兼業農家

実家は、兼業農家である。野菜は販売目的でなく、基本的に実家で食べるのが目的で作っていた。だから旬の野菜しかない。 

しかし、自宅で食べる分にしては、結構量があるし、第一手間もかかる。休日が畑仕事で終わり、休息にはならない。

何で野菜作ってるんだろう。不思議だった。買った方が結果的には安いようにも思えた。

休日だけで農業をやろうと思うと、手作業だけでは難しく、ある程度、効率的な機械化をせざるを得ない。

つまり諸経費が非常にかかるのだ。両親の給与を考えると農業やらない方がましじゃないかと思っていた。

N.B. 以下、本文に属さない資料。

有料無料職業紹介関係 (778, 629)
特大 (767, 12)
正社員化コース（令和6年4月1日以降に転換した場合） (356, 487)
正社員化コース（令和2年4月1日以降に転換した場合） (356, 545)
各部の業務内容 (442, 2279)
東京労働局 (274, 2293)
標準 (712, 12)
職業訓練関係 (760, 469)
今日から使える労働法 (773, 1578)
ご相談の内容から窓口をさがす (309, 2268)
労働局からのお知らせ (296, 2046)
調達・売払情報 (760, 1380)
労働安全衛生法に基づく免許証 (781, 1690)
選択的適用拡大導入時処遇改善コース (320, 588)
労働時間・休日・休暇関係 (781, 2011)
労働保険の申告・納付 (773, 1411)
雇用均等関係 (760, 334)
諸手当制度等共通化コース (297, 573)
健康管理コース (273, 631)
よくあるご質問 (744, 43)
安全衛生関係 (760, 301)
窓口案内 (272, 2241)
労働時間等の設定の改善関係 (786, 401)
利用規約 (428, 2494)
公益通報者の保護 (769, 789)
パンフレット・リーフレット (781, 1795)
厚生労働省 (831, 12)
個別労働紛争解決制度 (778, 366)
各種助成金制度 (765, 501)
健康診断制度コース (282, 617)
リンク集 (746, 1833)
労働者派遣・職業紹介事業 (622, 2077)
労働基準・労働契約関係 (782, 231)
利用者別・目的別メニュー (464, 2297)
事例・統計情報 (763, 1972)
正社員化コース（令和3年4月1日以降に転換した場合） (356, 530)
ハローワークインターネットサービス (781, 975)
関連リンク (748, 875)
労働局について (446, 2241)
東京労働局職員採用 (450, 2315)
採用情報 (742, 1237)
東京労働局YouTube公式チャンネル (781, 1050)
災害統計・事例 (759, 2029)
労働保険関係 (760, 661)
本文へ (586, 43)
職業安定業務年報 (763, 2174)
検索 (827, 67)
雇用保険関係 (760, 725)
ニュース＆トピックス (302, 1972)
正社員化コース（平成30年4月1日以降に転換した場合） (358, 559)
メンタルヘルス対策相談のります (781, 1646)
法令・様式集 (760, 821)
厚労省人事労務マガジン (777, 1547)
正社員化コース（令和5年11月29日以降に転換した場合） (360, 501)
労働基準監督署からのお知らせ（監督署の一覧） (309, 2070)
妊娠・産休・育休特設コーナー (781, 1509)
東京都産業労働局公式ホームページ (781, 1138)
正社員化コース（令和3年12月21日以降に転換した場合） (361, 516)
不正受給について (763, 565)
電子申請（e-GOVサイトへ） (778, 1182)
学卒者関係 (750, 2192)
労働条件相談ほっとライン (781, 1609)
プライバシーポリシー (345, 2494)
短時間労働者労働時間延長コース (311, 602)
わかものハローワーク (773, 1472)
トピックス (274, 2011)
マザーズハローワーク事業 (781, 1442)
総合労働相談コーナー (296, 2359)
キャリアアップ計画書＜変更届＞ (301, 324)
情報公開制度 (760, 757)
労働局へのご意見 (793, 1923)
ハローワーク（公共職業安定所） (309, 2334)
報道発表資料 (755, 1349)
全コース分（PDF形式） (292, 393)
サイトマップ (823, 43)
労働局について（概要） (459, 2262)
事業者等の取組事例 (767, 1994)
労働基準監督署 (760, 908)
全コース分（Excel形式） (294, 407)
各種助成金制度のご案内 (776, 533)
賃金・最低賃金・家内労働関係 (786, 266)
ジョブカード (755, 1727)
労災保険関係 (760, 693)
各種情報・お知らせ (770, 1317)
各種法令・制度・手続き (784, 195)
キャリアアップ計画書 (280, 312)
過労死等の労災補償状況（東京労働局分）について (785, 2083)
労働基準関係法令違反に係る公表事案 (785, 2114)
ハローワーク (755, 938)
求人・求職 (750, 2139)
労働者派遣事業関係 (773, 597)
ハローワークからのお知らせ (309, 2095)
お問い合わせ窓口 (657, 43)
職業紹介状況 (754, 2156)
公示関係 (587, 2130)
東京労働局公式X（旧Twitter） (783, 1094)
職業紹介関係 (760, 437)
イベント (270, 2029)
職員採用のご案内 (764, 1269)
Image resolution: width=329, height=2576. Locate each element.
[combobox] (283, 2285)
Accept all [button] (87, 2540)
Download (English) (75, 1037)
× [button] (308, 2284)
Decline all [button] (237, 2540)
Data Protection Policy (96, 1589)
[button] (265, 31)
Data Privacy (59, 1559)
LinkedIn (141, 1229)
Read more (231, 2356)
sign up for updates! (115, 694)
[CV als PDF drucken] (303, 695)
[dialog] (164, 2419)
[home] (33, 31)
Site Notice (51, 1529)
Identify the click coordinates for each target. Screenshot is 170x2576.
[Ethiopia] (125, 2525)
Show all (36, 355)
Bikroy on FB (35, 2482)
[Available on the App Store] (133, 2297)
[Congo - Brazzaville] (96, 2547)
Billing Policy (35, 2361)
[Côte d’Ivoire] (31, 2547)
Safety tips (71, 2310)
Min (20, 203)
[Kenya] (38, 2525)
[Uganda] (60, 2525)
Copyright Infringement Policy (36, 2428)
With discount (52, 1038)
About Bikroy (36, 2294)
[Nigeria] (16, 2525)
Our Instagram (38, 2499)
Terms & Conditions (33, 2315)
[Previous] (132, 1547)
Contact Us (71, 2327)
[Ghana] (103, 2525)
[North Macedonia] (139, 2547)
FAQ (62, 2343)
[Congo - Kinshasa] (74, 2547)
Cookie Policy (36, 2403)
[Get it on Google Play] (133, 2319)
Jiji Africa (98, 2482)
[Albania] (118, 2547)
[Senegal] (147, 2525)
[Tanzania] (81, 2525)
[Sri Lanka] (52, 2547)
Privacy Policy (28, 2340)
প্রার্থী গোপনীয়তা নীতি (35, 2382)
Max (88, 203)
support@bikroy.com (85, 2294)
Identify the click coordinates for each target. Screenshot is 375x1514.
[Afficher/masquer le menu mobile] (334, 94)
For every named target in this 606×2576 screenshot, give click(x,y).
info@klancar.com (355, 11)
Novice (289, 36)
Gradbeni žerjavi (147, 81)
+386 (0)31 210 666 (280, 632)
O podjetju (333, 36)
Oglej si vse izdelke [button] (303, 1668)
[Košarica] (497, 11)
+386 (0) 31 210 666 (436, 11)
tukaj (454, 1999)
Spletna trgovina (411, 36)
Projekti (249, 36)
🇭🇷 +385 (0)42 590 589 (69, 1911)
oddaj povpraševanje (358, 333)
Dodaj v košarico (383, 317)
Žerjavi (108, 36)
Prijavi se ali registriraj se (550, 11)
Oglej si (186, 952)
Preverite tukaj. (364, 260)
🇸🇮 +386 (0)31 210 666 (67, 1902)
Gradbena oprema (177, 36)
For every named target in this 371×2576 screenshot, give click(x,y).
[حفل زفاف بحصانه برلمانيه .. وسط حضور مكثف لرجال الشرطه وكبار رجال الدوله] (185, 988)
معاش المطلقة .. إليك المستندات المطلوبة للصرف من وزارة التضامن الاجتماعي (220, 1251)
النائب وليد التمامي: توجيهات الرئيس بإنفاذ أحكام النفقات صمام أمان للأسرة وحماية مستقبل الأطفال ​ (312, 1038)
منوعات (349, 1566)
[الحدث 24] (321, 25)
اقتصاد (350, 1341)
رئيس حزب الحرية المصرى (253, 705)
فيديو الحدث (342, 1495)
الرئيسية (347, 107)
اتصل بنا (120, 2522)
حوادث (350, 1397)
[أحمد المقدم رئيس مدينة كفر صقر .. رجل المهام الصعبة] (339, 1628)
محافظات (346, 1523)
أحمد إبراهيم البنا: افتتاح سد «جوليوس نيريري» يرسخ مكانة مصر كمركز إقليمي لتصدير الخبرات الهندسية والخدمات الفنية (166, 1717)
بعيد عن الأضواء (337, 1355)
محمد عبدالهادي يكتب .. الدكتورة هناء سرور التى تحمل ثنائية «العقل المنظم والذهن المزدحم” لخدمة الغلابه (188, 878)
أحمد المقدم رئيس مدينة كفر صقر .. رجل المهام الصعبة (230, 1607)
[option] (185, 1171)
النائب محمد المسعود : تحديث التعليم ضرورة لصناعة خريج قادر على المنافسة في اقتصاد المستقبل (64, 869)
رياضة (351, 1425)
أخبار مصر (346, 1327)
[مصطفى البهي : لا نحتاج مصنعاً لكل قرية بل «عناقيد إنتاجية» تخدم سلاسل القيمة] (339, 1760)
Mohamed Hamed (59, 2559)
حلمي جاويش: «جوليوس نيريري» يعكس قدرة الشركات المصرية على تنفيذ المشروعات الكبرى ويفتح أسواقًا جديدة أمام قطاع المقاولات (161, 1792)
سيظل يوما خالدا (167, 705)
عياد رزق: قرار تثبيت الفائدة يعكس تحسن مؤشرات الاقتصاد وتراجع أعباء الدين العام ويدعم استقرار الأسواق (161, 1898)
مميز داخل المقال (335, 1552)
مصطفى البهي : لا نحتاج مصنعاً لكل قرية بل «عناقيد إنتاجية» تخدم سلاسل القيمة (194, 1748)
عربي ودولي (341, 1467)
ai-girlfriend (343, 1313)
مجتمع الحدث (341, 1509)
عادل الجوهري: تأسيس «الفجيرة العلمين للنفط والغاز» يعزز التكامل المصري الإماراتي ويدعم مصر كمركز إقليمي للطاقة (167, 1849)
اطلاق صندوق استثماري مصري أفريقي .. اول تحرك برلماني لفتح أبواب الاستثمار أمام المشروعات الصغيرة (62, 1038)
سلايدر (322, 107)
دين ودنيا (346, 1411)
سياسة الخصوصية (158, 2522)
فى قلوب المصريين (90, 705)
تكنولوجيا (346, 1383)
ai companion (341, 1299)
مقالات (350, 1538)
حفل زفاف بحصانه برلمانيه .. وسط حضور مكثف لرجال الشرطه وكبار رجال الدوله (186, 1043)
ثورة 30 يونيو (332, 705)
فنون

私は気がついていなかった。実家の野菜が美味しいことに。

家族で出掛ける事はあまりなかったので外食の記憶もあまりないし、母がお惣菜を買ってくる事もなかった。

ま、確かに7人分のお腹を満たすお惣菜なんてコスパ悪すぎなので、当たり前かもしれない。

そして、両親のリタイア後は、ますます野菜が美味しくなった。時間があるので、思う存分手をかけられるのだ。

美味しい野菜は調理の手間も、調味料もそんなにいらない。オーガニック沼にはまり込んでいた時には、片端から送ってもらっていた。

そうなのだ。虫も食わない野菜は、何処か不自然なのだ。

ただ、今は沼から上がっているので、そこまでこだわってはいない。

食べたい野菜を食べるだけ。

両親をたまに東京に呼び寄せても、田畑が心配だからとそそくさと帰って行く。

今、育てるべきは米と野菜だから。

手をかけた分だけ反応があるそれらは、私たちより余程やりがいと楽しさや安らぎを与えてくれるのだろう。

ちょっとだけ羨ましい気がする。私に出来ない分ちょっとだけ。